Great asset, eh? To never forget a name at a cocktail party, miss a birthday, fail a test on a fact or formula you already learned? To remember your own human life with crystal clarity rather than with the foggy haze that tends to wash over even our dearest memories?
Not so. According to the New York Times:
S.’s ability to remember was also a hindrance in everyday life. He had a hard time understanding abstract concepts or figurative language, and he was terrible at recognizing faces because he had memorized them at an exact point in time, with specific facial expressions and features. The ability to forget, scientists eventually came to realize, was just as vital as the ability to remember.
Who knows what psychological or neural confusion could eventually be brought on by using brain-computer interfaces to optimize evolutionary facets…

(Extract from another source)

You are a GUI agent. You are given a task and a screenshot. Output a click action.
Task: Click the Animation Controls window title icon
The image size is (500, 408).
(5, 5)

But we probably shouldn’t run screaming for the hills just yet. These systems are in their infancy, and there have been incredible breakthroughs in the research that should yield great benefits for people with mental and physical impairments. Nevertheless, The Royal Society are right to get ahead of the ethical and moral dilemmas that will accompany the commercialization of this type of technology. It is unfamiliar terrain, and allowing a system to intervene on our physical and mental capacities is an unprecedented encroachment that could easily turn sour. Certainly if we are to judge by the ways technological intelligence and surveillance have been wielded so far.
For now we should keep a close watching brief on how this technology develops, as well as any-and-all proposals for its use. One thing seems to be true, if we thought society had already reached its technological saturation point, we “ain’t seen nothin’ yet”.